As Metrick put it, a zoning code with more regulations on form than function might allow the borough to welcome a greater variety of businesses without sacrificing its distinctive appearance. In the Haverford Avenue corridor, for example, "people like the way it looks and are interested in improving the way it functions," Metrick said.

Though perhaps few residents would want to know all the technical differences between the zoning scheme the borough has now and the one it could adopt instead, Metrick said form-based zoning can help promote walkability, an important aspect of the borough.

The Narberth Civic Association has helped spread the word about the rezoning effort and keeps relevant maps and documents on its website.

Said Georgette Dubois of the civic's board of directors, "This is a very exciting process."

It's also early in the process.

"We are not starting to write the code itself until probably late summer or fall," Metrick said. "There's still time to do a lot more work."

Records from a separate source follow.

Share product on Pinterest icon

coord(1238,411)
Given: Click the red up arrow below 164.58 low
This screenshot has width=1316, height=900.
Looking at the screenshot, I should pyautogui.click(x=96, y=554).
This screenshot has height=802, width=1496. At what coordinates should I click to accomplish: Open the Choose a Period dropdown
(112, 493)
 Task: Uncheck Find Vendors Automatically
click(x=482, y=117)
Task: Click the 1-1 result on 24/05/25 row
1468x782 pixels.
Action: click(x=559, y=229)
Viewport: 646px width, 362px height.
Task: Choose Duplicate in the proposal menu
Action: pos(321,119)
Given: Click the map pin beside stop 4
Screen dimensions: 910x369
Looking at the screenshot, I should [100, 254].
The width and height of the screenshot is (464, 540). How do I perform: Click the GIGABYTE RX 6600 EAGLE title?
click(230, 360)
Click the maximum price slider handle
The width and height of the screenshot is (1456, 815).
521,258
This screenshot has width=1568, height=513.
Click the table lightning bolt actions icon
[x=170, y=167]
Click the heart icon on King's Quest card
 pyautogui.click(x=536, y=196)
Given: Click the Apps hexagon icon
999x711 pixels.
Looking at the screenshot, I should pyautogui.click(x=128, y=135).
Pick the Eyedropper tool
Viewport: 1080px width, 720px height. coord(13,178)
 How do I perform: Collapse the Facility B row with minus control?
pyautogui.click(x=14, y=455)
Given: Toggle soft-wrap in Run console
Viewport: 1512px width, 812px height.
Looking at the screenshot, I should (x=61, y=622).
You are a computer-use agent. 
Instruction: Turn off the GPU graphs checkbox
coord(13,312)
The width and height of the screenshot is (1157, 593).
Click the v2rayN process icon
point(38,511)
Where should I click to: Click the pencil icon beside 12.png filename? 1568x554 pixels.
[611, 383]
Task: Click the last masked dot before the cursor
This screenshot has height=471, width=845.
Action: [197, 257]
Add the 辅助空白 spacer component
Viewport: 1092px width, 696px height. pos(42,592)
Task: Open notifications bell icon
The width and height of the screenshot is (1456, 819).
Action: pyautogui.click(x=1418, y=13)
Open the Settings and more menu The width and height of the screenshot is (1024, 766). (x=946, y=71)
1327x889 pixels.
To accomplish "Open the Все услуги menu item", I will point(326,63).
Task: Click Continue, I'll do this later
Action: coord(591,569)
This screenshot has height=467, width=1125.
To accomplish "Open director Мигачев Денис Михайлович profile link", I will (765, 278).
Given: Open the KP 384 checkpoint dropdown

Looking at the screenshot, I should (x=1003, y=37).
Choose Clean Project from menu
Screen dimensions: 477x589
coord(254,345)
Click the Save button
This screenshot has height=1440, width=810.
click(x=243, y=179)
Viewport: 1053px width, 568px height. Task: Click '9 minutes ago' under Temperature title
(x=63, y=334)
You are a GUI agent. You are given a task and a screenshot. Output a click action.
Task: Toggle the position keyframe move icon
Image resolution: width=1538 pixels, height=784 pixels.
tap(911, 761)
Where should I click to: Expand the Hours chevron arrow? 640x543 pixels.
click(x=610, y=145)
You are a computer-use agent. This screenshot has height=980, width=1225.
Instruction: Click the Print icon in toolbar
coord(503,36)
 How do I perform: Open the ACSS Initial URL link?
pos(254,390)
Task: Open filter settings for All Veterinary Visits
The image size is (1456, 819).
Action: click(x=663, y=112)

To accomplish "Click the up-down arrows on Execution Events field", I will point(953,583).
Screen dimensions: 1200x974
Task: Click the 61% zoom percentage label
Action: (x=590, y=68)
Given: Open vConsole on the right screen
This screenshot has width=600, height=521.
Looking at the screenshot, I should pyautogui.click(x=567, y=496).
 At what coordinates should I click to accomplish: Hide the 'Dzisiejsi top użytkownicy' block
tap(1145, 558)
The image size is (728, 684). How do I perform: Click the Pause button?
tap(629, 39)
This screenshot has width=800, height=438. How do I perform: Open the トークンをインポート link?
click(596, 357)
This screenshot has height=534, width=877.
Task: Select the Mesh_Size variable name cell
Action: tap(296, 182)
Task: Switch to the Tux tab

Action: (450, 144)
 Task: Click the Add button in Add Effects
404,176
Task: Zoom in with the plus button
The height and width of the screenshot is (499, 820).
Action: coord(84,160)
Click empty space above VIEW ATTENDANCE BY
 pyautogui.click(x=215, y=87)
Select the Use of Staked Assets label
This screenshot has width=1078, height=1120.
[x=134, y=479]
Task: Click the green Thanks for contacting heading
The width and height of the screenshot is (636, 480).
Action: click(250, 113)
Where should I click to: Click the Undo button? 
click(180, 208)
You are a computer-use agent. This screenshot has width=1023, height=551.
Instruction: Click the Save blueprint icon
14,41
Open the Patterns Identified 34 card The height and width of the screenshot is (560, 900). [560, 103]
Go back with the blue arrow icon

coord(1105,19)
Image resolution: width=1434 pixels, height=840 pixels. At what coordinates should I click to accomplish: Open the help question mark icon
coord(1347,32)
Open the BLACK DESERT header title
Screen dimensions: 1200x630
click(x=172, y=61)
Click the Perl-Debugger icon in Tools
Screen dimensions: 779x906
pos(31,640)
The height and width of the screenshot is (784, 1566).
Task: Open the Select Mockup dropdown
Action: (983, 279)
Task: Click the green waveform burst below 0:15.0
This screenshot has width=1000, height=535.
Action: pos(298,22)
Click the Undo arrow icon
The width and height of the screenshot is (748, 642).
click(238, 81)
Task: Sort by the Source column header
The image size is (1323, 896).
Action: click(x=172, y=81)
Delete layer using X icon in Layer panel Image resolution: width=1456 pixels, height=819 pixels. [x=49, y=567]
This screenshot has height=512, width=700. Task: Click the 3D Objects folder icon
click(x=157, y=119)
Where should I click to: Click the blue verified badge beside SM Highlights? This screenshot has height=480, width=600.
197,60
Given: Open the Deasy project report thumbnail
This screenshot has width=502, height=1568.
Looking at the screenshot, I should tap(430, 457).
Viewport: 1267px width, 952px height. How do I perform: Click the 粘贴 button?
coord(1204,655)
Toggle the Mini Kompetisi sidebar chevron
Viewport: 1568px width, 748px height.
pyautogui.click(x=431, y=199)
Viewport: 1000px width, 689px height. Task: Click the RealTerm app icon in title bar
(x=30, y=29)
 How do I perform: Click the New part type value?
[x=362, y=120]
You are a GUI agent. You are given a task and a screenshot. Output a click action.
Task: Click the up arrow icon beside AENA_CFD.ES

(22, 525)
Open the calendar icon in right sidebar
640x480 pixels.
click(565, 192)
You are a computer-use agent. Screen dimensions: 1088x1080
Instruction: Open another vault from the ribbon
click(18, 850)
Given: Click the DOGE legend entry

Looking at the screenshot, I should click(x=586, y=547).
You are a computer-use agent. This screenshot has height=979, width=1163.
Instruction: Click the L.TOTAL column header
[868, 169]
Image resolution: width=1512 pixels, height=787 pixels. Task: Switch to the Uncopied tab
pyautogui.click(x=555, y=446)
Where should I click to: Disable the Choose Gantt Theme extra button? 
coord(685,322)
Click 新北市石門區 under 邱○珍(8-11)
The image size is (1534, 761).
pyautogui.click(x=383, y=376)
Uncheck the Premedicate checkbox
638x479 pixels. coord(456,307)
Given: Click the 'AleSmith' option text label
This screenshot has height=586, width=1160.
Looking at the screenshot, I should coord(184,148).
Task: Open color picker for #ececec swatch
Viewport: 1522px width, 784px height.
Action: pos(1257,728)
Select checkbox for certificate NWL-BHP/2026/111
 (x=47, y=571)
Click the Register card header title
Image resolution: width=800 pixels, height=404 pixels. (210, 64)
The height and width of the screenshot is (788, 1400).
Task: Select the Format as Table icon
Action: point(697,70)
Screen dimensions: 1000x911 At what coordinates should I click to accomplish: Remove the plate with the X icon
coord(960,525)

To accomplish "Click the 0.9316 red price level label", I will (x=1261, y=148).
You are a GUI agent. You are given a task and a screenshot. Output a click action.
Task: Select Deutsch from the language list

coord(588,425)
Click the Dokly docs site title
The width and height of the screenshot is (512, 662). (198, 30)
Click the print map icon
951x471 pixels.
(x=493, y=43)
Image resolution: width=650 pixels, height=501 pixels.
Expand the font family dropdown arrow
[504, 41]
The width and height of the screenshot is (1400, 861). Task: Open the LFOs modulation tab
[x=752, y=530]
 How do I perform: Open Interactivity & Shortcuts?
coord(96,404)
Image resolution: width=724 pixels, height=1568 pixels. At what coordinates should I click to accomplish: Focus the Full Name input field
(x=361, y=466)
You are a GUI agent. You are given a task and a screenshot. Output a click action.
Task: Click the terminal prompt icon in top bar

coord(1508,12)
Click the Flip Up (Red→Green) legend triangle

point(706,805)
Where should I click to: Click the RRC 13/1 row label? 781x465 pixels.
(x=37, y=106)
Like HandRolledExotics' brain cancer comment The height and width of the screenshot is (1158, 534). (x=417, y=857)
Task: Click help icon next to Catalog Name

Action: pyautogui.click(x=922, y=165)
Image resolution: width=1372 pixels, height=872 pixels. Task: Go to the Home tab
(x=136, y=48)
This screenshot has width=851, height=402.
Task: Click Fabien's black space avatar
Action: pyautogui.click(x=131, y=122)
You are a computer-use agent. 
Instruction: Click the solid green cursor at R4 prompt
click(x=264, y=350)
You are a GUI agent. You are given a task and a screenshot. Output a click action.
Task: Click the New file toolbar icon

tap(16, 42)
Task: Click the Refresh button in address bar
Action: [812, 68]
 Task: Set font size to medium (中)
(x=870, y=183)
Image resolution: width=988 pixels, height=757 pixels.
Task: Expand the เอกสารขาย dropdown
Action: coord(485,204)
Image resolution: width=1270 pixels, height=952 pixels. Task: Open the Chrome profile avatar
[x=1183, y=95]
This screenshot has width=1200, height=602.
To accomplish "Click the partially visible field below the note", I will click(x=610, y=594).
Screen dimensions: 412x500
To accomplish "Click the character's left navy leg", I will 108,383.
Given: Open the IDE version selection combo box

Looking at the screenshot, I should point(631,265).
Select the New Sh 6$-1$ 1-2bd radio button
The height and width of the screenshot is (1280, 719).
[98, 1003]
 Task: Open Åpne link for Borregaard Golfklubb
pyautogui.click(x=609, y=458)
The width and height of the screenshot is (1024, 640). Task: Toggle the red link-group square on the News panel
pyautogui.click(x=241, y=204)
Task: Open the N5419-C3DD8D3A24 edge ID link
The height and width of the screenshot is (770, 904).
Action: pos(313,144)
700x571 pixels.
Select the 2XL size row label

Officials are physically surveying the borough through June, Metrick said. That process is about 20 percent done.

Borough Manager Bill Martin told Patch that, at the earliest, an ordinance might be ready to go to the Borough Council by the end of 2012.

Jim Cornwell, chairman of Narberth's planning commission, responded to one audience member who asked what prompted the rezoning project.

"We've observed a slow erosion of the character of the town. Buildings on Montgomery Avenue are being built out of character with their neighbors. You wind up with a pastiche of old and new that aren't comfortable with each other," Cornwell said from his seat in the audience. "Little by little, there are changes in small increments that diminish the quality and character of this place, which is a very intact artifact of the early 20th century. If we value the characteristics of this place—and most of us, I think, do—then it's incumbent upon us ... to maintain the characteristics that we cherish. We can allow modest change to occur while still preserving the character of our neighborhoods."

Councilman Bob Wegbreit asked when Metrick would have more to say about parking availability since "our entire zoning is now based on parking, more or less." Rules requiring businesses to have in reserve certain numbers of parking spaces have limited the prospects of some vacant retail spaces, something proponents of have lobbied against.

Metrick replied that once surveyors have finished measuring properties in the borough, "we can figure out where the spaces are being generated. ... There's a little bit of disconnect between what's on the books and what's really working in your town."

The next form-based zoning workshop is set for 7:30 p.m. Monday, June 4, again in the borough building at 100 Conway Ave.